> **Text**:
## Start
High-reliability OCSP stapling and why it matters

by Nick Sullivan.

At Cloudflare our focus is making the internet faster and more secure. Today we are announcing a new enhancement to our HTTPS service: High-Reliability OCSP stapling. This feature is a step towards enabling an important security feature on the web: certificate revocation checking. Reliable OCSP stapling also improves connection times by up to 30% in some cases. In this post, we’ll explore the importance of certificate revocation checking in HTTPS, the challenges involved in making it reliable, and how we built a robust OCSP stapling service.

Why revocation is hard

Digital certificates are the cornerstone of trust on the web. A digital certificate is like an identification card for a website. It contains identity information including the website’s hostname along with a cryptographic public key. In public key cryptography, each public key has an associated private key. This private key is kept secret by the site owner. For a browser to trust an HTTPS site, the site’s server must provide a certificate that is valid for the site’s hostname and a proof of control of the certificate’s private key. If someone gets access to a certificate’s private key, they can impersonate the site. Private key compromise is a serious risk to trust on the web.

Certificate revocation is a way to mitigate the risk of key compromise. A website owner can revoke a compromised certificate by informing the certificate issuer that it should no longer be trusted. For example, back in 2014, Cloudflare revoked all managed certificates after it was shown that the Heartbleed vulnerability could be used to steal private keys. There are other reasons to revoke, but key compromise is the most common.

Certificate revocation has a spotty history. Most of the revocation checking mechanisms implemented today don’t protect site owners from key compromise. If you know about why revocation checking is broken, feel free to skip ahead to the OCSP stapling section below.

Revocation checking: a history of failure

There are several ways a web browser can check whether a site’s certificate is revoked or not. The most well-known mechanisms are Certificate Revocation Lists (CRL) and Online Certificate Status Protocol (OCSP). A CRL is a signed list of serial numbers of certificates revoked by a CA. OCSP is a protocol that can be used to query a CA about the revocation status of a given certificate. An OCSP response contains signed assertions that a certificate is not revoked.
## End
> **Source data**:
## Start
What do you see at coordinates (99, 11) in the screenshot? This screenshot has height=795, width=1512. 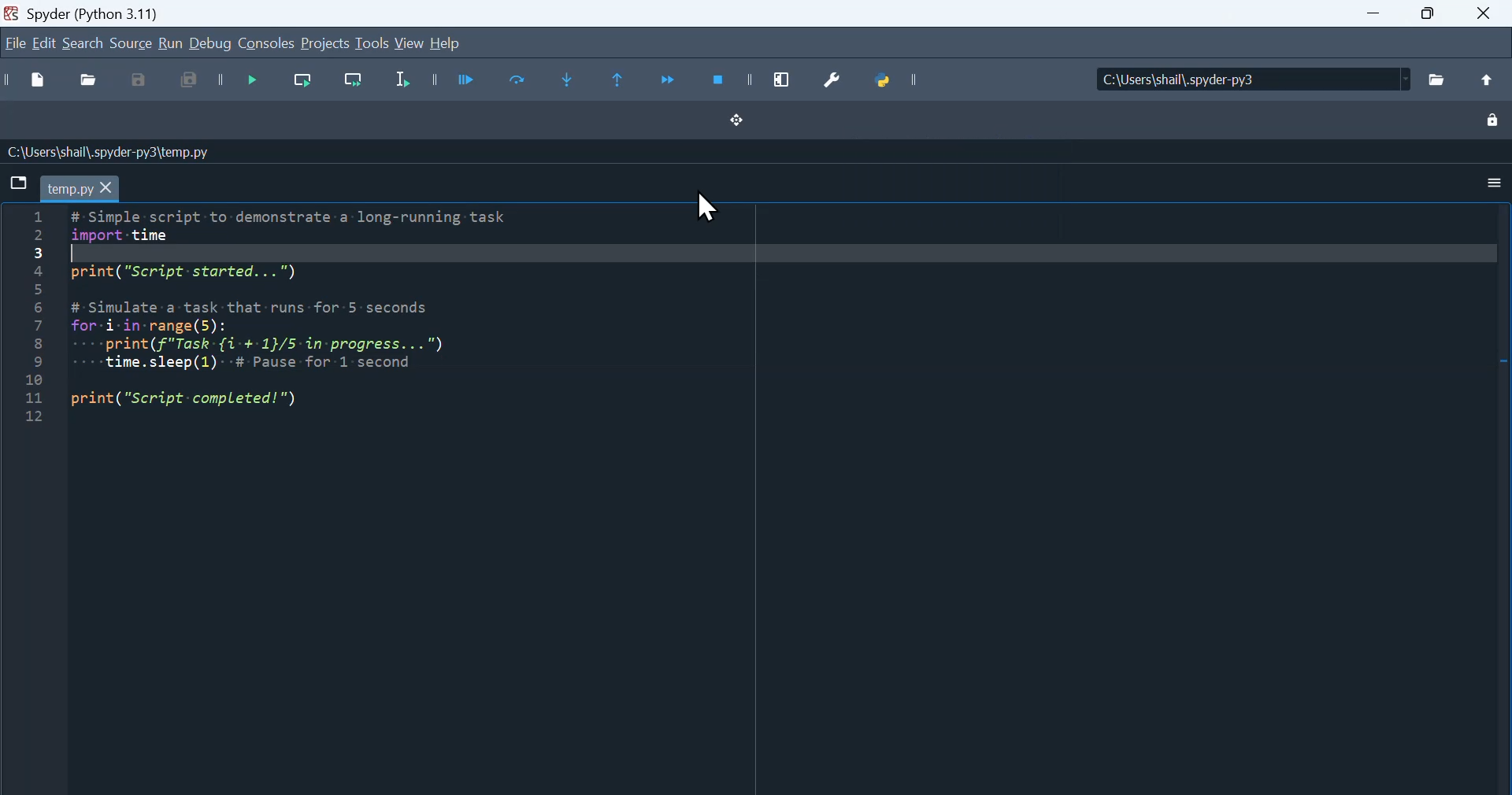 I see `Spider` at bounding box center [99, 11].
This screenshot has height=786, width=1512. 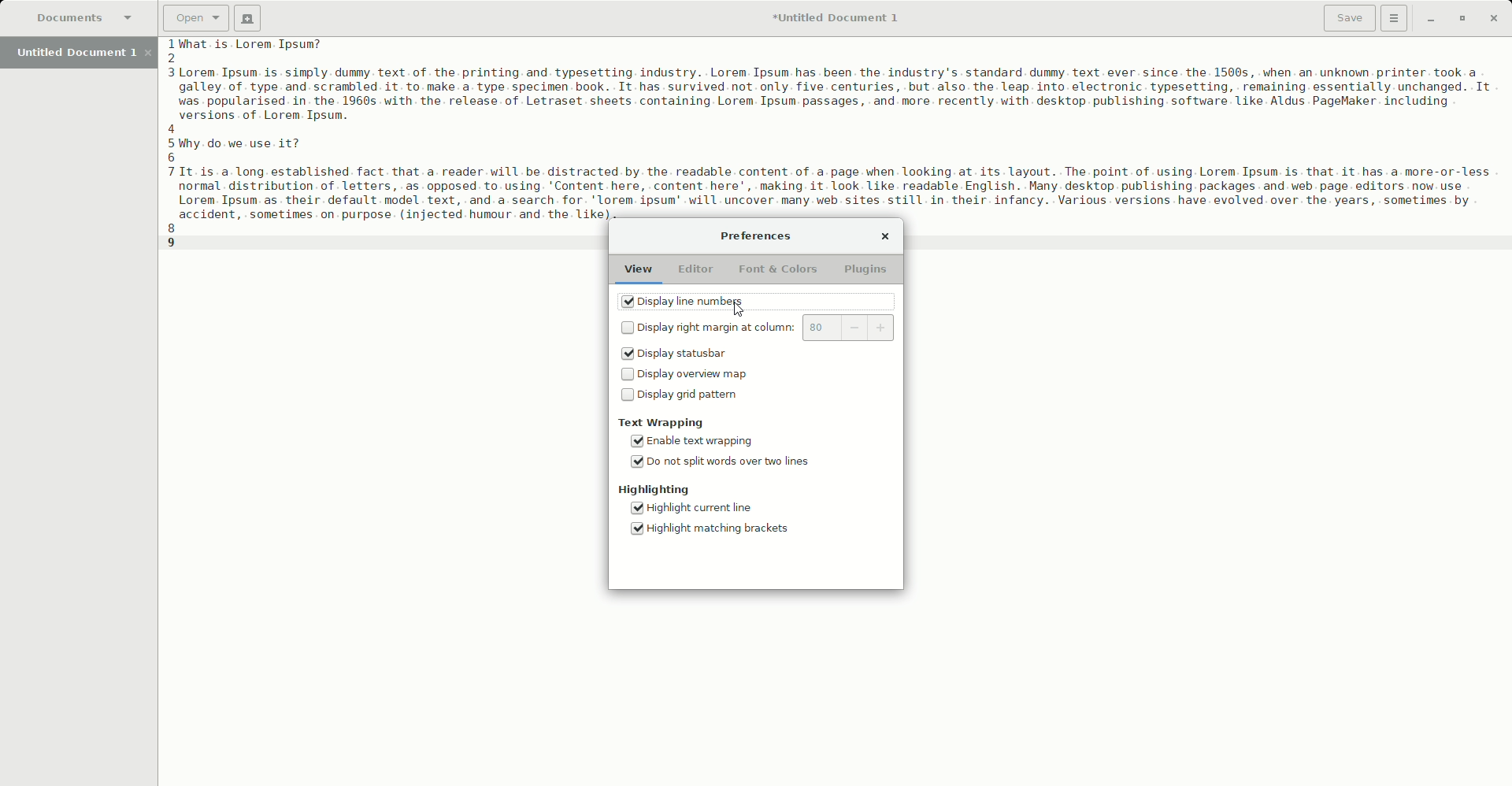 I want to click on Highlight current line, so click(x=712, y=509).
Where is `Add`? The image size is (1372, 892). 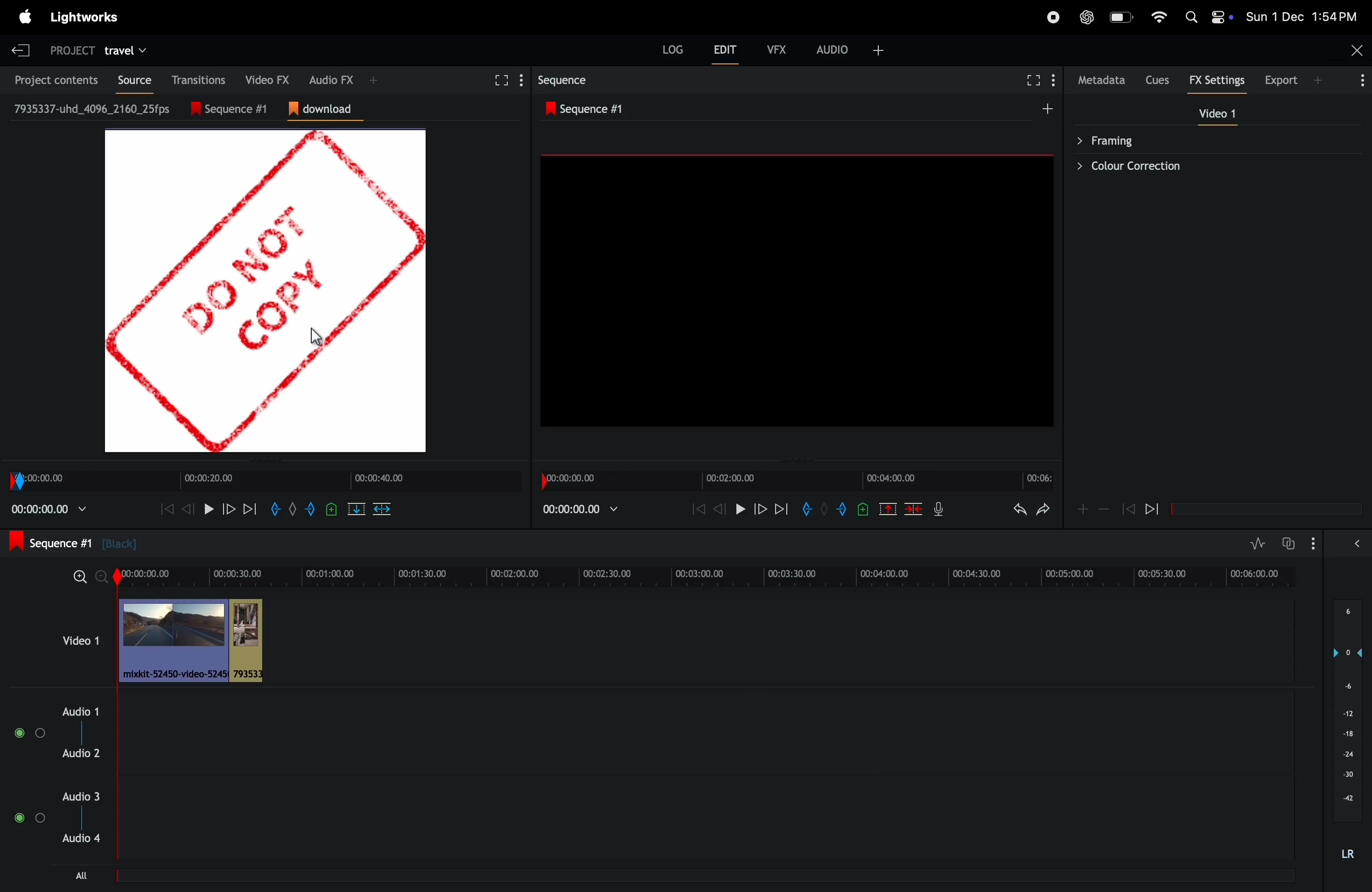 Add is located at coordinates (824, 508).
## End
> **Direction 1**: From the OCSP stapling text, list every abbreviation written entirely in capital letters, in the order each first appears.
> **Direction 2**: Translate this sentence from the OCSP stapling text into Spanish: "Certificate revocation is a way to mitigate the risk of key compromise."

> **Exercise solution 1**: OCSP, HTTPS, CRL, CA

> **Exercise solution 2**: La revocación de certificados es una forma de mitigar el riesgo de compromiso de la clave.